(Stored data entries)
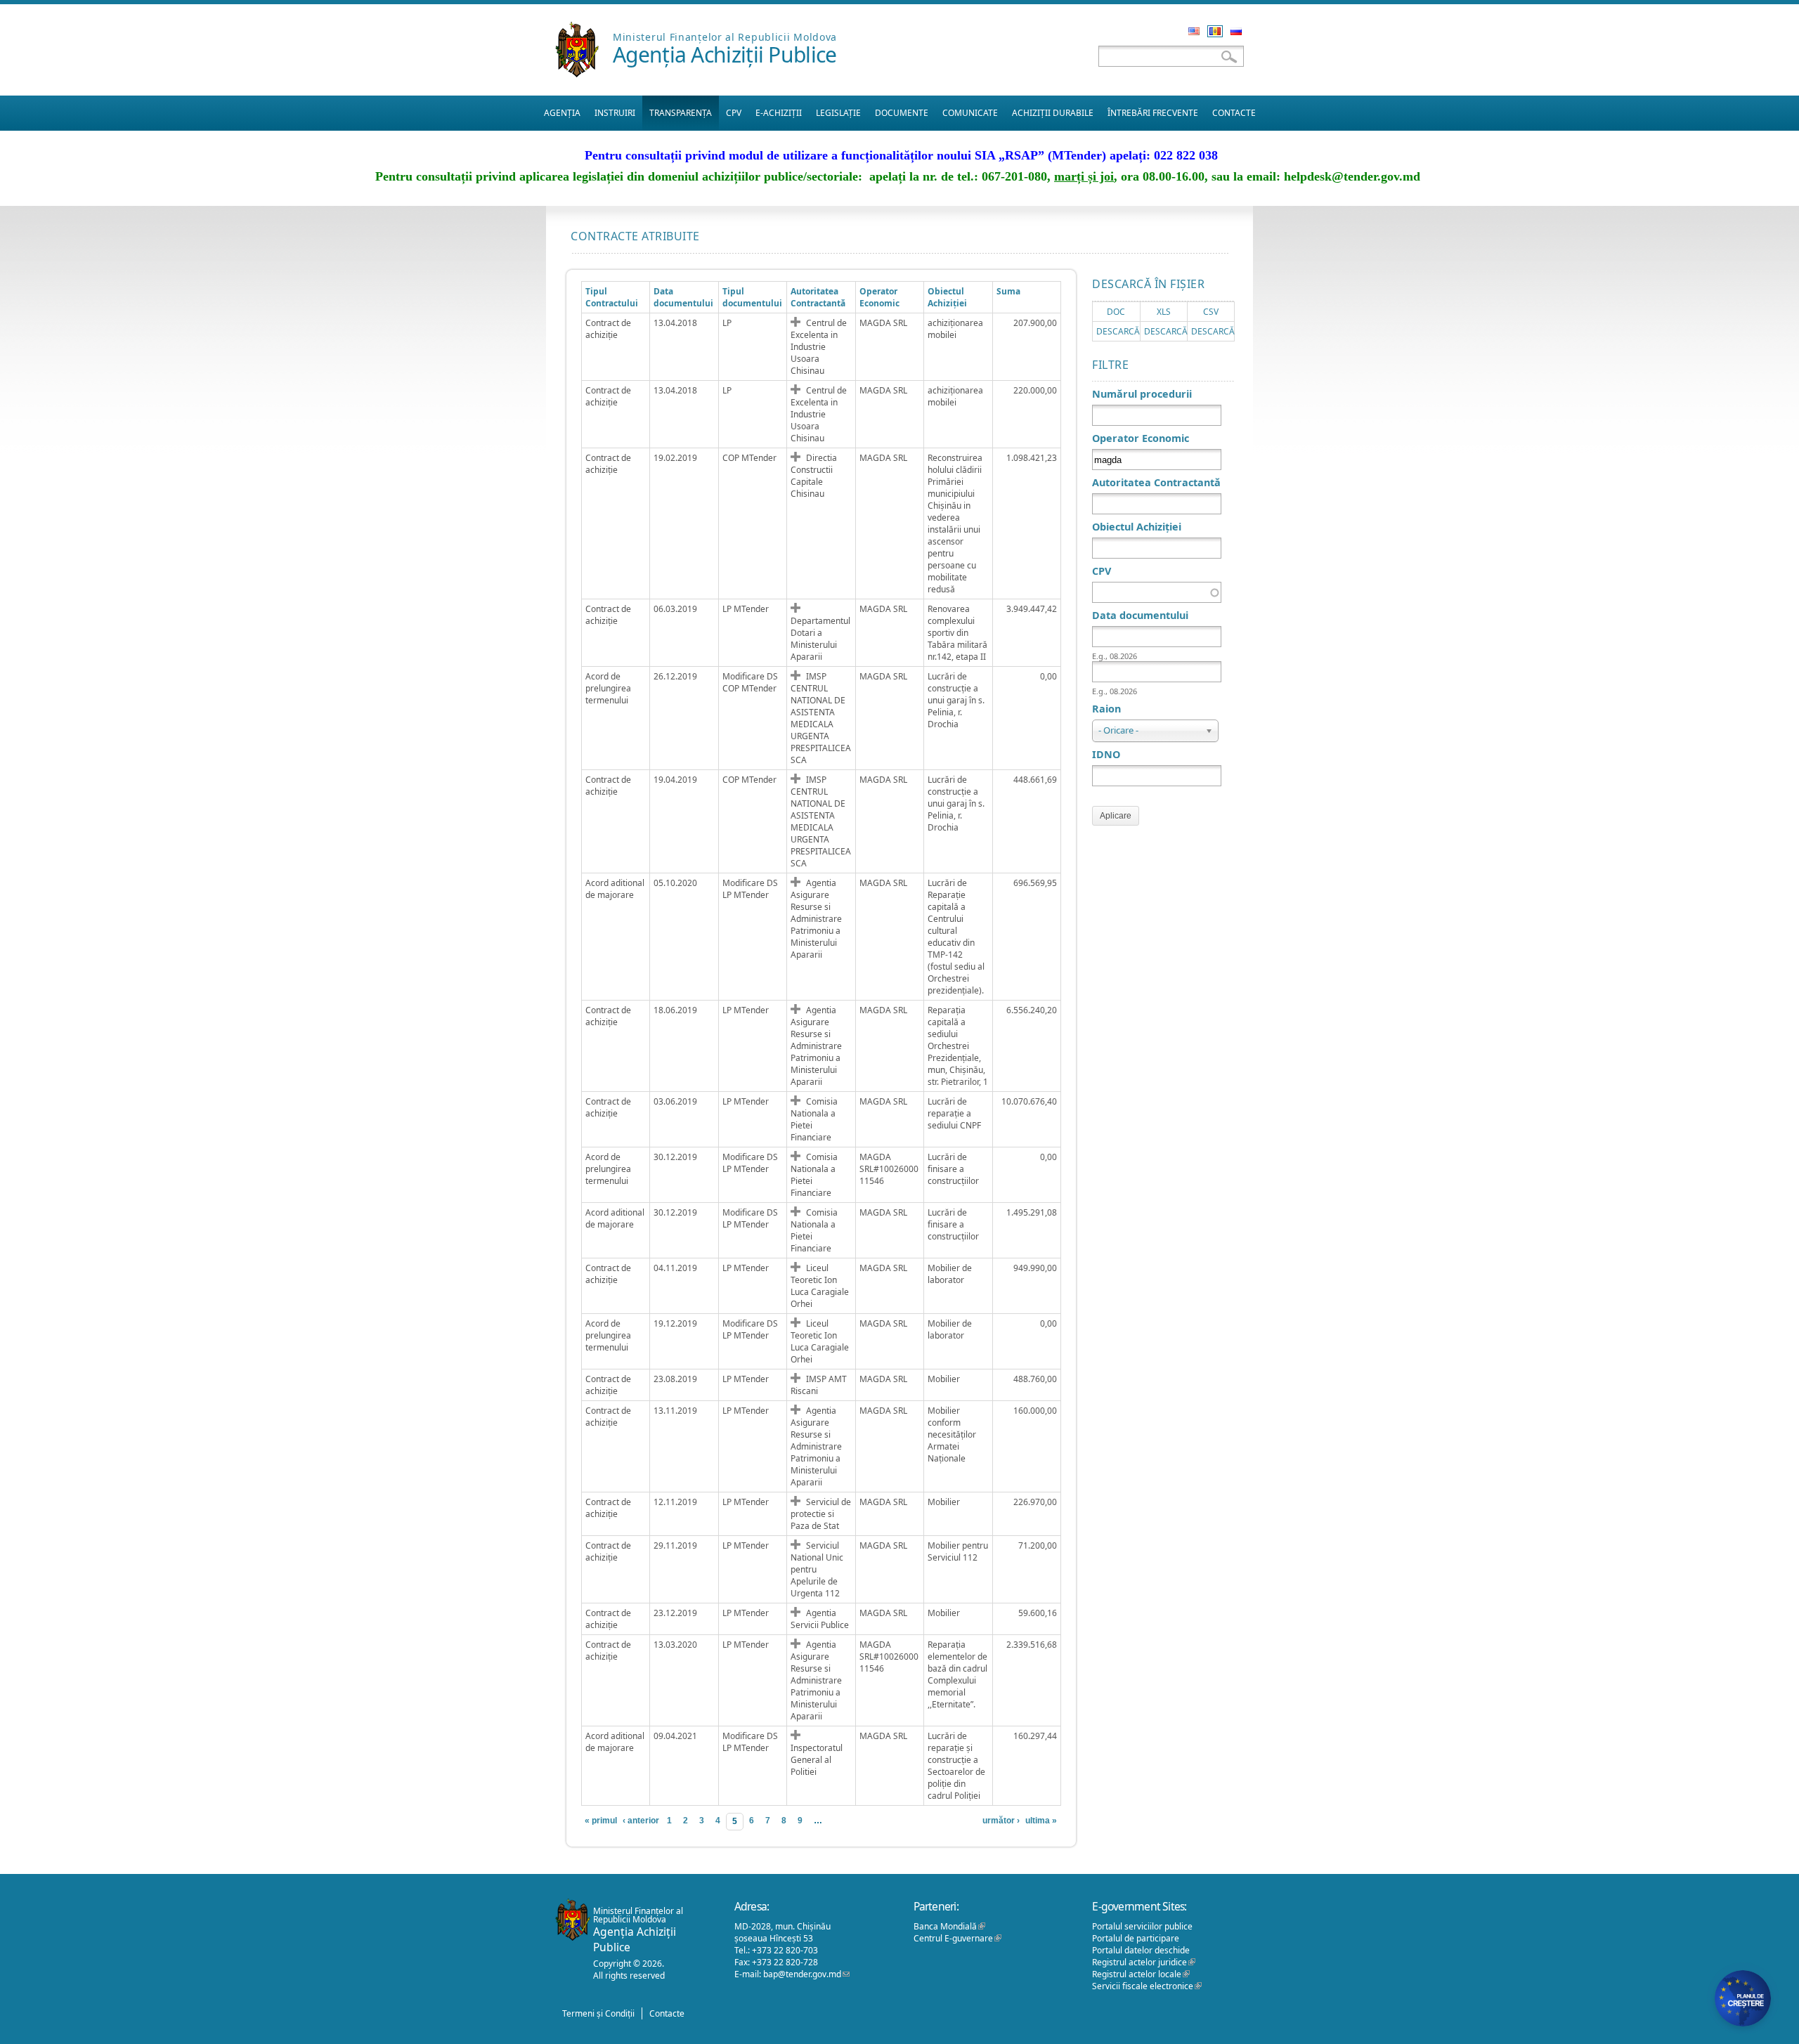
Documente (901, 113)
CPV (733, 113)
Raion (1106, 708)
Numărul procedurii (1142, 394)
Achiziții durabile (1052, 113)
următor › (1001, 1820)
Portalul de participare (1135, 1938)
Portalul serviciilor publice (1142, 1926)
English (1194, 31)
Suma (1008, 291)
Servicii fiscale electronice (1147, 1986)
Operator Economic (1140, 438)
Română (1215, 31)
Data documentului (683, 297)
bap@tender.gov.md (806, 1974)
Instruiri (615, 113)
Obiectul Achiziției (947, 297)
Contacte (1234, 113)
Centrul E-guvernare (957, 1938)
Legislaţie (838, 113)
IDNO (1106, 754)
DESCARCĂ (1118, 331)
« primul (601, 1820)
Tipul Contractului (611, 297)
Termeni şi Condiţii (598, 2013)
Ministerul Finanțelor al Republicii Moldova (725, 37)
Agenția (562, 113)
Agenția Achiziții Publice (725, 54)
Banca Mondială (949, 1926)
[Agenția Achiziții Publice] (577, 73)
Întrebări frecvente (1153, 113)
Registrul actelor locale (1141, 1974)
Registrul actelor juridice (1143, 1962)
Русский (1236, 31)
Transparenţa (680, 113)
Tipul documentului (752, 297)
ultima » (1041, 1820)
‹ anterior (641, 1820)
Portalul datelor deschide (1141, 1950)
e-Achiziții (778, 113)
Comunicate (970, 113)
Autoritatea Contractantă (818, 297)
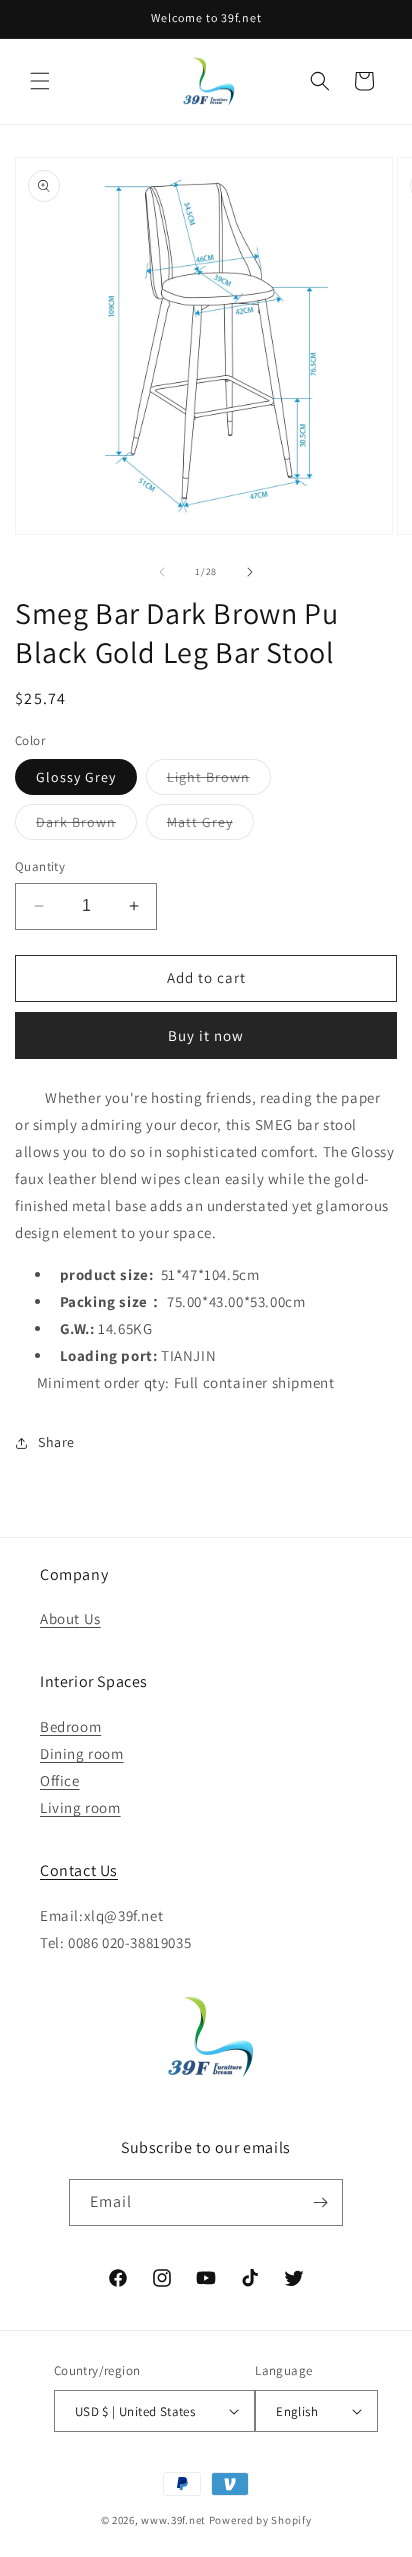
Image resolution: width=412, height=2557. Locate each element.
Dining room (82, 1753)
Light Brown (219, 781)
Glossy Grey (76, 777)
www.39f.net (173, 2520)
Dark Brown (86, 826)
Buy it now (206, 1035)
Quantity (40, 866)
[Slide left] (162, 572)
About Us (70, 1618)
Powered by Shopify (260, 2520)
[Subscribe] (320, 2202)
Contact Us (79, 1870)
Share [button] (56, 1442)
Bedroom (70, 1726)
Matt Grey (210, 826)
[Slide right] (250, 572)
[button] (40, 81)
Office (60, 1780)
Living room (80, 1807)
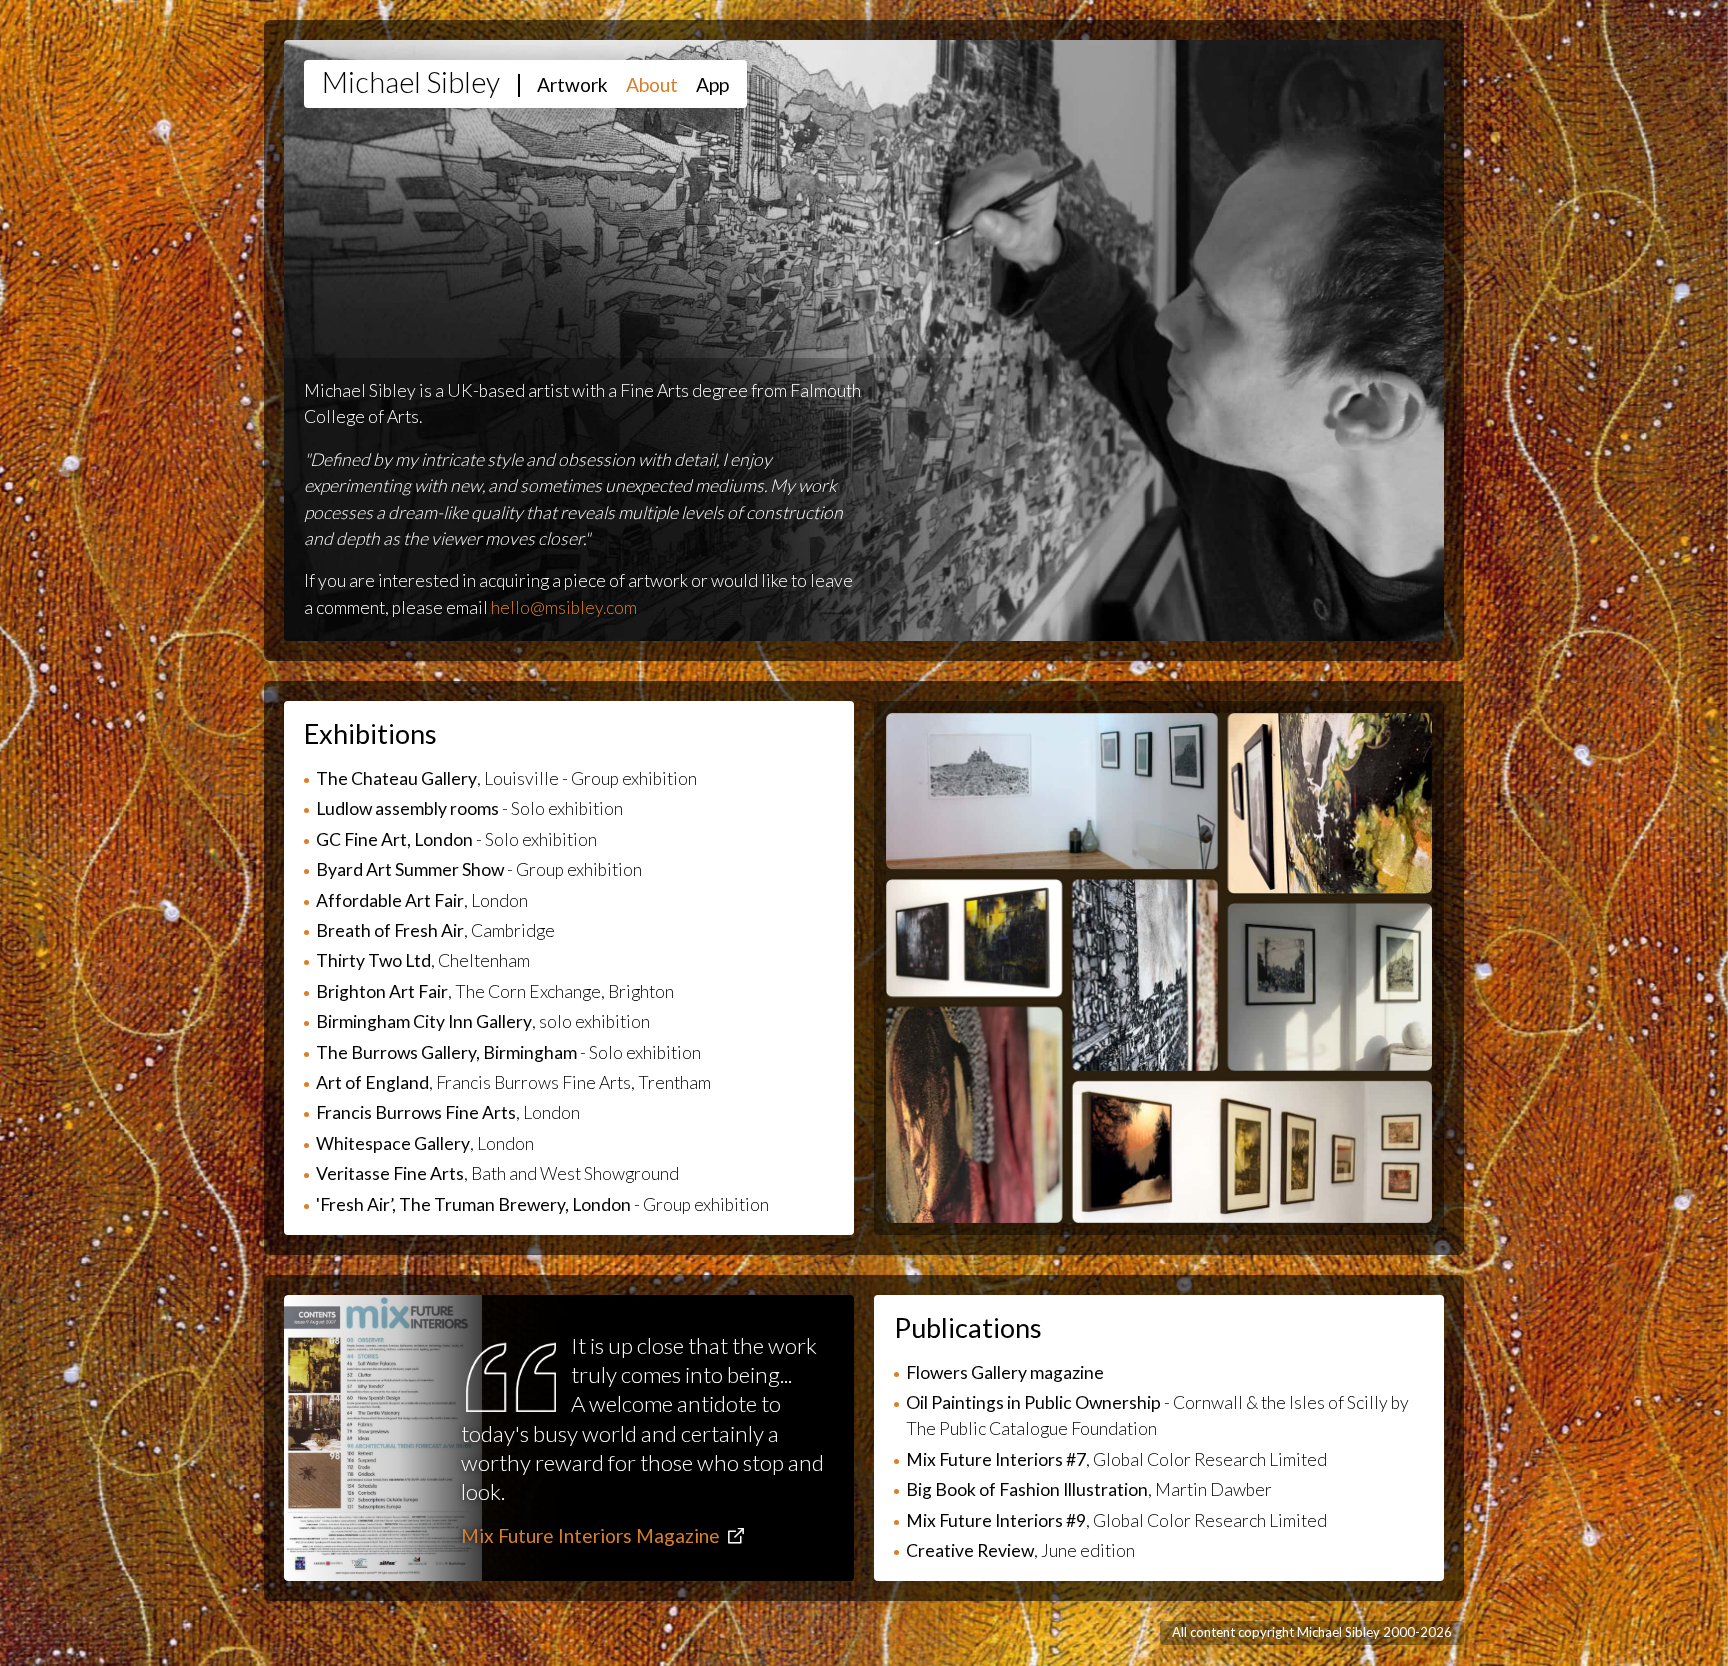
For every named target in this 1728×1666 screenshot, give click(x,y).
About (652, 84)
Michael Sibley (411, 82)
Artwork (572, 84)
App (712, 84)
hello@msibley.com (564, 607)
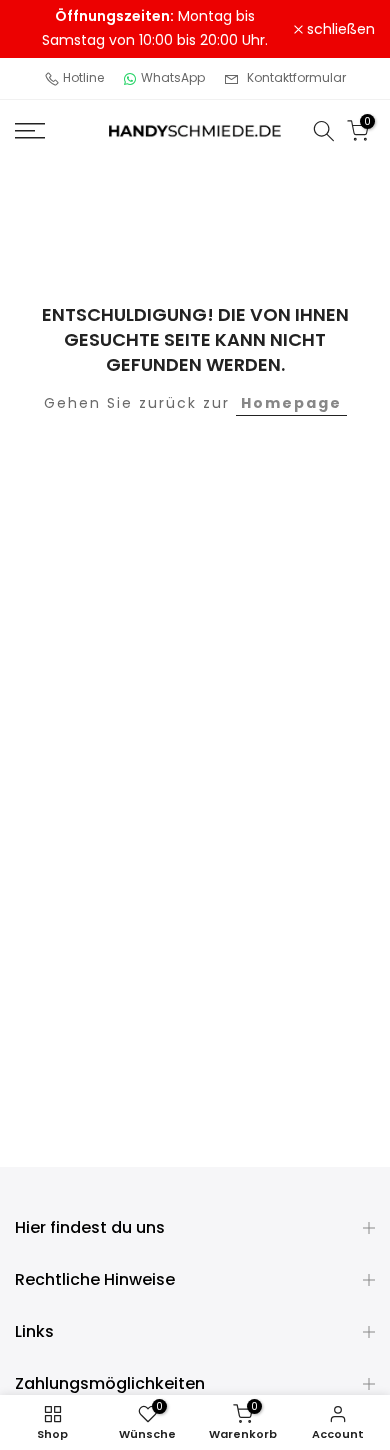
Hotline (83, 77)
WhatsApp (173, 77)
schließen (339, 29)
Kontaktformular (296, 77)
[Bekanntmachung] (154, 29)
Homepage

(What you will do)
Counting only the lines that include "Achiziții", state how many there are in the entries, and nothing else.

(Response to this task)
4